● What is needed
All of the records below need to be copied exactly.

^^^^

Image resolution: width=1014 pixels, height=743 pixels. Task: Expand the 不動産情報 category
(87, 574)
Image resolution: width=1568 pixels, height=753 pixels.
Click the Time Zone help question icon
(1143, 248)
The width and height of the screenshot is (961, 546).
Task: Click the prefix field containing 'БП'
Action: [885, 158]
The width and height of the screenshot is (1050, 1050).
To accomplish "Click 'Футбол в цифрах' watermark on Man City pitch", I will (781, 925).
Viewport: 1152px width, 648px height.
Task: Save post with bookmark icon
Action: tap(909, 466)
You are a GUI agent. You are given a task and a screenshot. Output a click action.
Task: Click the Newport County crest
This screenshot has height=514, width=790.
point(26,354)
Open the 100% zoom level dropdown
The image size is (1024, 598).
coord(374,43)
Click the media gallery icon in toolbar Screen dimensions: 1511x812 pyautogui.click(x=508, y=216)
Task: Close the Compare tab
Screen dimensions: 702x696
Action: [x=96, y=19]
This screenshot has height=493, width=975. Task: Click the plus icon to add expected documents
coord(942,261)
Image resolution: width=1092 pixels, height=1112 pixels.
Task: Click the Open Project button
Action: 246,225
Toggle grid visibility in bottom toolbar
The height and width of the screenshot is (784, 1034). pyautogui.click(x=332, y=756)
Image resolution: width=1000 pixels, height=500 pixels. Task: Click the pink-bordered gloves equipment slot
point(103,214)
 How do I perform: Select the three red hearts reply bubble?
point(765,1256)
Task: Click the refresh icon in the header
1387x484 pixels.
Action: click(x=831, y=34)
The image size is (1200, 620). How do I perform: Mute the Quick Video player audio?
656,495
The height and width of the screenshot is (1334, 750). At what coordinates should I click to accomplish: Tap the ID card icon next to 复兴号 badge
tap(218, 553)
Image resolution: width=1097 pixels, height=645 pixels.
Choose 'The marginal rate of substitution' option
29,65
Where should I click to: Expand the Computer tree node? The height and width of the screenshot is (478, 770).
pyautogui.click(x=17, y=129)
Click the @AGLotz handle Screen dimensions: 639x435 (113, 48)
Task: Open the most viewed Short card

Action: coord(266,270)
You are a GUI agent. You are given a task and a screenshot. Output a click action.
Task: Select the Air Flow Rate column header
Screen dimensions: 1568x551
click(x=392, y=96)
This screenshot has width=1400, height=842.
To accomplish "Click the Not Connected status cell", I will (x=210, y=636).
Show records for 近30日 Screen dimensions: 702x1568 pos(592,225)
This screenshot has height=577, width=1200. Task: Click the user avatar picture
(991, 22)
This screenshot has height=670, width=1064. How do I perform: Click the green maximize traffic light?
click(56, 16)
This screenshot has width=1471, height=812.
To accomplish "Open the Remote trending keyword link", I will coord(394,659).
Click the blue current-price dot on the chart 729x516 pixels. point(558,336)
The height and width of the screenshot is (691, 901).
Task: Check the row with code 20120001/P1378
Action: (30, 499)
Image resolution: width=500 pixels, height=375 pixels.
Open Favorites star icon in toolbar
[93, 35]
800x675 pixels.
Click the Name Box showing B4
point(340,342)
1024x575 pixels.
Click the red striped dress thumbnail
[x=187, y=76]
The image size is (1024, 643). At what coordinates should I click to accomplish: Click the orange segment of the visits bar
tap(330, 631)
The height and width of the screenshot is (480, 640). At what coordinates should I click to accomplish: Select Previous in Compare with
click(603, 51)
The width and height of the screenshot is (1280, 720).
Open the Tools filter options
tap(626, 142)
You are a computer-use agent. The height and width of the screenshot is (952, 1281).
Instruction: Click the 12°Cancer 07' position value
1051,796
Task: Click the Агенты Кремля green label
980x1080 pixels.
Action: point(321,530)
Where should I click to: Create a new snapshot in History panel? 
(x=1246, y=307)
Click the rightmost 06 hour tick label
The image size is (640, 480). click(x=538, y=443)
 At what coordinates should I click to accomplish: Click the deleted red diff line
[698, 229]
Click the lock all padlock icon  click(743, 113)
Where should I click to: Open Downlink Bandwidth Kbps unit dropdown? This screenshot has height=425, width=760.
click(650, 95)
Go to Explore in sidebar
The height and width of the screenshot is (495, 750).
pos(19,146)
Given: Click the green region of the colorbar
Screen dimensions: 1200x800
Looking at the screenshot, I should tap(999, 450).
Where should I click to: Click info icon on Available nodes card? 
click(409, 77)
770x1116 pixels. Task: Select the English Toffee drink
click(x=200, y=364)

^^^^

● Written response
Image resolution: width=1014 pixels, height=743 pixels. Task: Expand the 不動産情報 category
(87, 574)
Image resolution: width=1568 pixels, height=753 pixels.
Click the Time Zone help question icon
(1143, 248)
The width and height of the screenshot is (961, 546).
Task: Click the prefix field containing 'БП'
Action: [885, 158]
The width and height of the screenshot is (1050, 1050).
To accomplish "Click 'Футбол в цифрах' watermark on Man City pitch", I will (781, 925).
Viewport: 1152px width, 648px height.
Task: Save post with bookmark icon
Action: tap(909, 466)
You are a GUI agent. You are given a task and a screenshot. Output a click action.
Task: Click the Newport County crest
This screenshot has height=514, width=790.
point(26,354)
Open the 100% zoom level dropdown
The image size is (1024, 598).
coord(374,43)
Click the media gallery icon in toolbar Screen dimensions: 1511x812 pyautogui.click(x=508, y=216)
Task: Close the Compare tab
Screen dimensions: 702x696
Action: [x=96, y=19]
This screenshot has height=493, width=975. Task: Click the plus icon to add expected documents
coord(942,261)
Image resolution: width=1092 pixels, height=1112 pixels.
Task: Click the Open Project button
Action: 246,225
Toggle grid visibility in bottom toolbar
The height and width of the screenshot is (784, 1034). pyautogui.click(x=332, y=756)
Image resolution: width=1000 pixels, height=500 pixels. Task: Click the pink-bordered gloves equipment slot
point(103,214)
 How do I perform: Select the three red hearts reply bubble?
point(765,1256)
Task: Click the refresh icon in the header
1387x484 pixels.
Action: click(x=831, y=34)
The image size is (1200, 620). How do I perform: Mute the Quick Video player audio?
656,495
The height and width of the screenshot is (1334, 750). At what coordinates should I click to accomplish: Tap the ID card icon next to 复兴号 badge
tap(218, 553)
Image resolution: width=1097 pixels, height=645 pixels.
Choose 'The marginal rate of substitution' option
29,65
Where should I click to: Expand the Computer tree node? The height and width of the screenshot is (478, 770).
pyautogui.click(x=17, y=129)
Click the @AGLotz handle Screen dimensions: 639x435 (113, 48)
Task: Open the most viewed Short card

Action: coord(266,270)
You are a GUI agent. You are given a task and a screenshot. Output a click action.
Task: Select the Air Flow Rate column header
Screen dimensions: 1568x551
click(x=392, y=96)
This screenshot has width=1400, height=842.
To accomplish "Click the Not Connected status cell", I will (x=210, y=636).
Show records for 近30日 Screen dimensions: 702x1568 pos(592,225)
This screenshot has height=577, width=1200. Task: Click the user avatar picture
(991, 22)
This screenshot has height=670, width=1064. How do I perform: Click the green maximize traffic light?
click(56, 16)
This screenshot has width=1471, height=812.
To accomplish "Open the Remote trending keyword link", I will coord(394,659).
Click the blue current-price dot on the chart 729x516 pixels. point(558,336)
The height and width of the screenshot is (691, 901).
Task: Check the row with code 20120001/P1378
Action: (30, 499)
Image resolution: width=500 pixels, height=375 pixels.
Open Favorites star icon in toolbar
[93, 35]
800x675 pixels.
Click the Name Box showing B4
point(340,342)
1024x575 pixels.
Click the red striped dress thumbnail
[x=187, y=76]
The image size is (1024, 643). At what coordinates should I click to accomplish: Click the orange segment of the visits bar
tap(330, 631)
The height and width of the screenshot is (480, 640). At what coordinates should I click to accomplish: Select Previous in Compare with
click(603, 51)
The width and height of the screenshot is (1280, 720).
Open the Tools filter options
tap(626, 142)
You are a computer-use agent. The height and width of the screenshot is (952, 1281).
Instruction: Click the 12°Cancer 07' position value
1051,796
Task: Click the Агенты Кремля green label
980x1080 pixels.
Action: point(321,530)
Where should I click to: Create a new snapshot in History panel? 
(x=1246, y=307)
Click the rightmost 06 hour tick label
The image size is (640, 480). click(x=538, y=443)
 At what coordinates should I click to accomplish: Click the deleted red diff line
[698, 229]
Click the lock all padlock icon  click(743, 113)
Where should I click to: Open Downlink Bandwidth Kbps unit dropdown? This screenshot has height=425, width=760.
click(650, 95)
Go to Explore in sidebar
The height and width of the screenshot is (495, 750).
pos(19,146)
Given: Click the green region of the colorbar
Screen dimensions: 1200x800
Looking at the screenshot, I should tap(999, 450).
Where should I click to: Click info icon on Available nodes card? 
click(409, 77)
770x1116 pixels. Task: Select the English Toffee drink
click(x=200, y=364)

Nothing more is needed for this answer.